Two days before the Securities and Exchanges Commission (SEC) is expected to approve one or more U.S. spot bitcoin exchange-traded funds (ETFs), all potential issuers have disclosed an important – if not the most important – detail about their product: the fee. And they differ greatly.
Some 13 proposed ETFs are awaiting SEC approval, or rejection, and the fee they charge is one way they can differentiate themselves from the others. Lower fees, charged as a percentage of the fund's assets, leave more for investors.
BlackRock, the world's largest asset manager, set its fee at 0.30%, lower than some experts had expected given its size and reputation could have allowed it to charge more and still strongly compete in popularity.
“Life just got a lot tougher for everyone else,” Bloomberg Intelligence’s ETF senior analyst Eric Balchunas wrote on X, referring to BlackRock's pricing decision.

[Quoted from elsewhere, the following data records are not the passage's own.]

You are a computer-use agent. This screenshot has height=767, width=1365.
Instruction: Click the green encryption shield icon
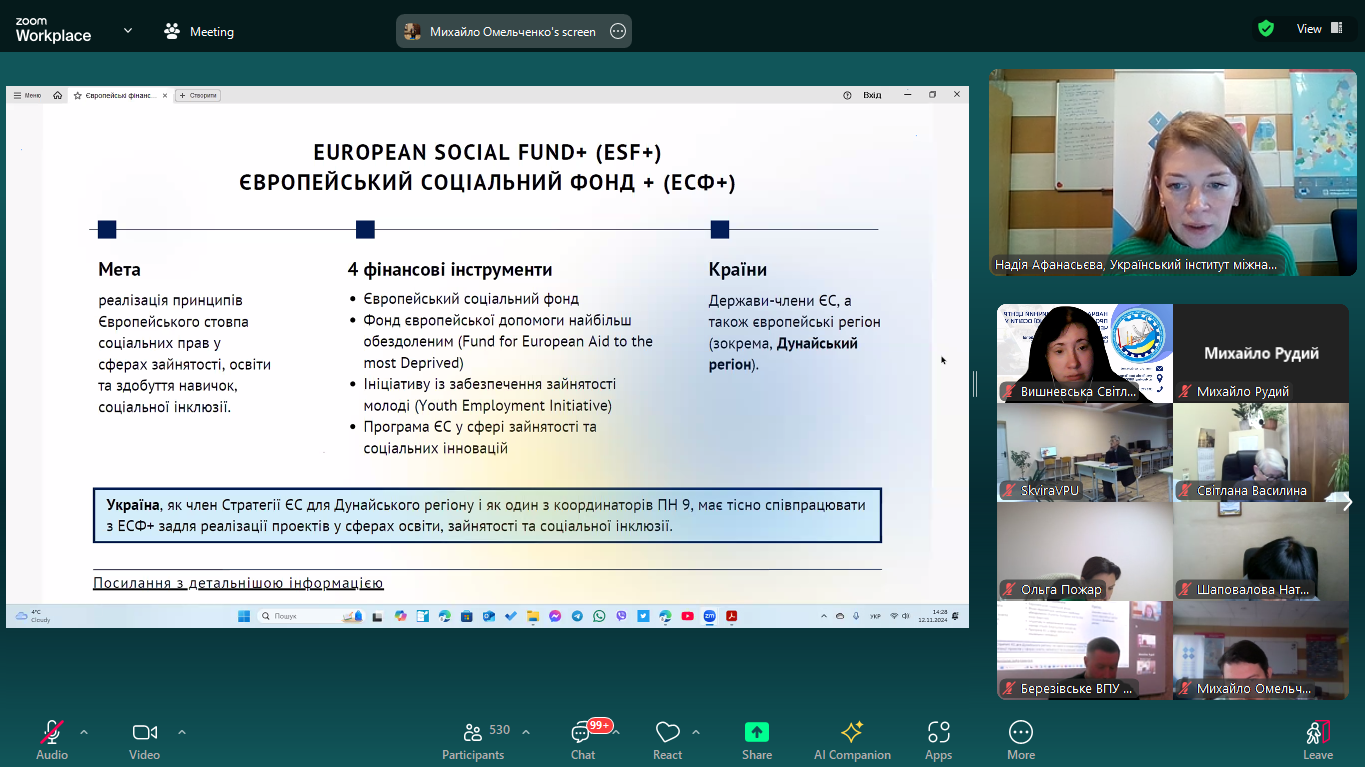click(1266, 29)
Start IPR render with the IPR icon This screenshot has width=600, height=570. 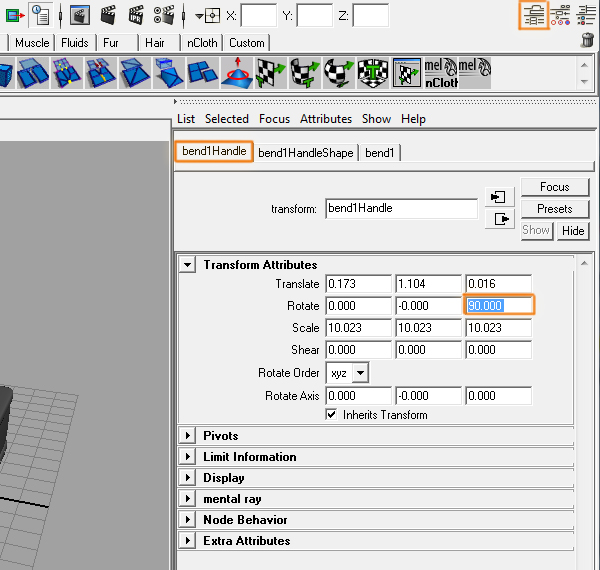(136, 15)
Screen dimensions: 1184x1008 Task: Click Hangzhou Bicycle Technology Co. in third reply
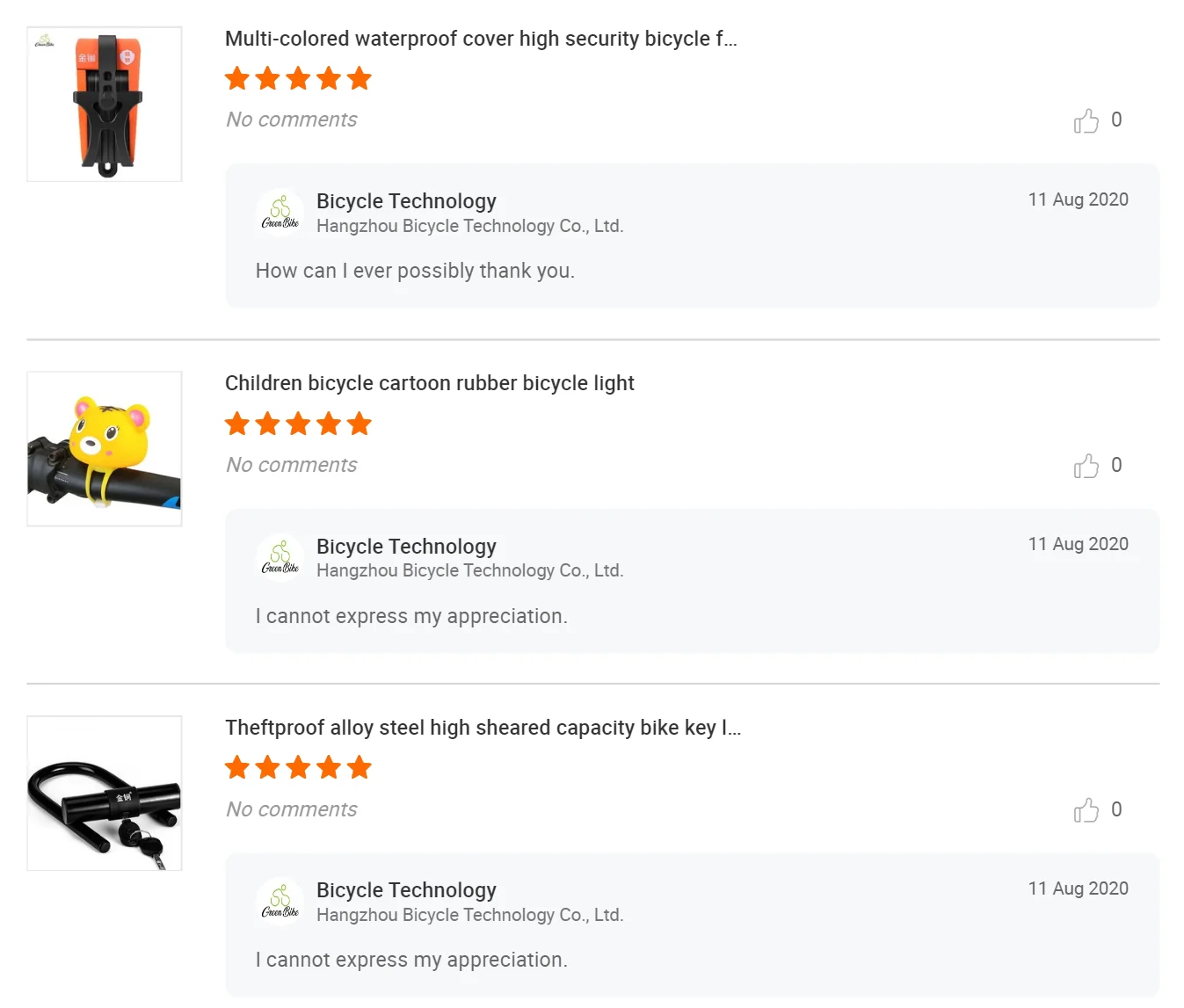pos(469,915)
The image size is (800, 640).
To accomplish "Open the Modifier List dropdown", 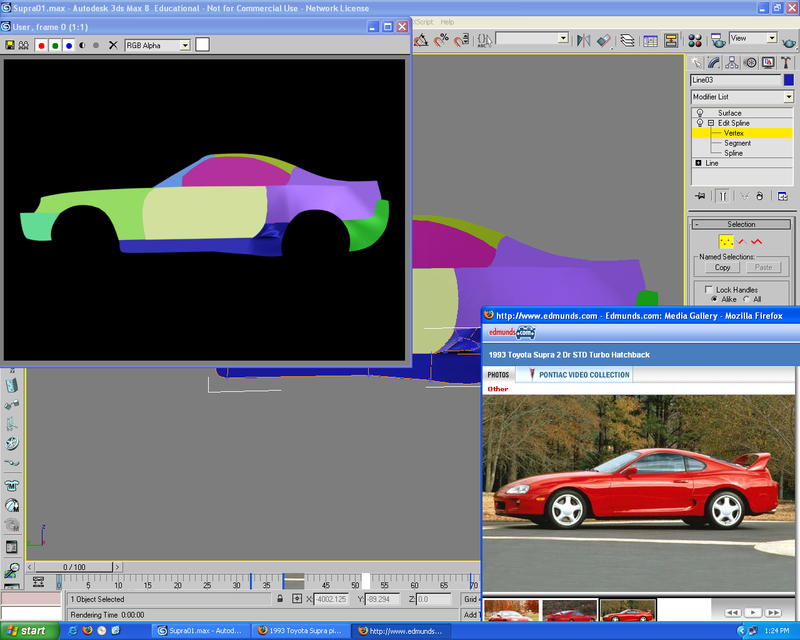I will click(789, 97).
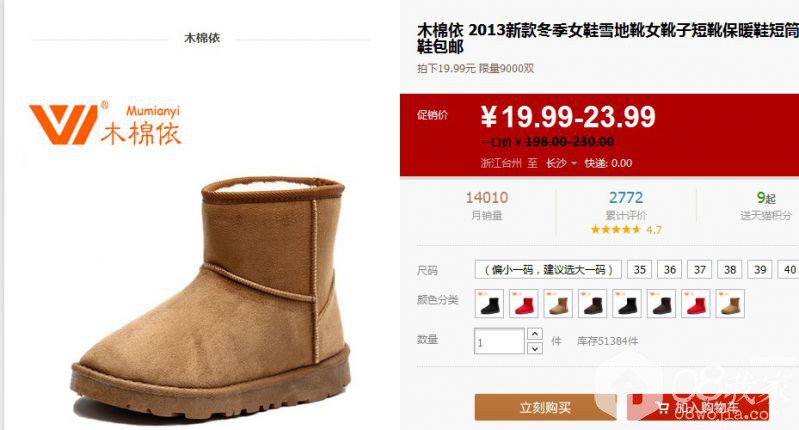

One stand out is Grayscale, which wants to convert its Grayscale Bitcoin Trust (GBTC) into an ETF. It plans to charge at the high end of range, 1.5%. While this is lower than the trust's management fee of 2% and there is a potential to waive the fee, it might not be enough to compete with the other applicants, according to some observers.
“Hard to imagine advisors picking a 1.5% ETF” Balchunas said on X. Grayscale’s fee, “simply isn’t going to cut it," posted Nate Geraci, another ETF expert. For context, the average fee on ETFs in 2022 was 0.37% according to research from Morningstar.
Grayscale, however, has heft in another category that matters greatly in the ETF world: size. It already has more than $27 billion of assets under management, which gives it a huge advantage compared to the others, which have zero.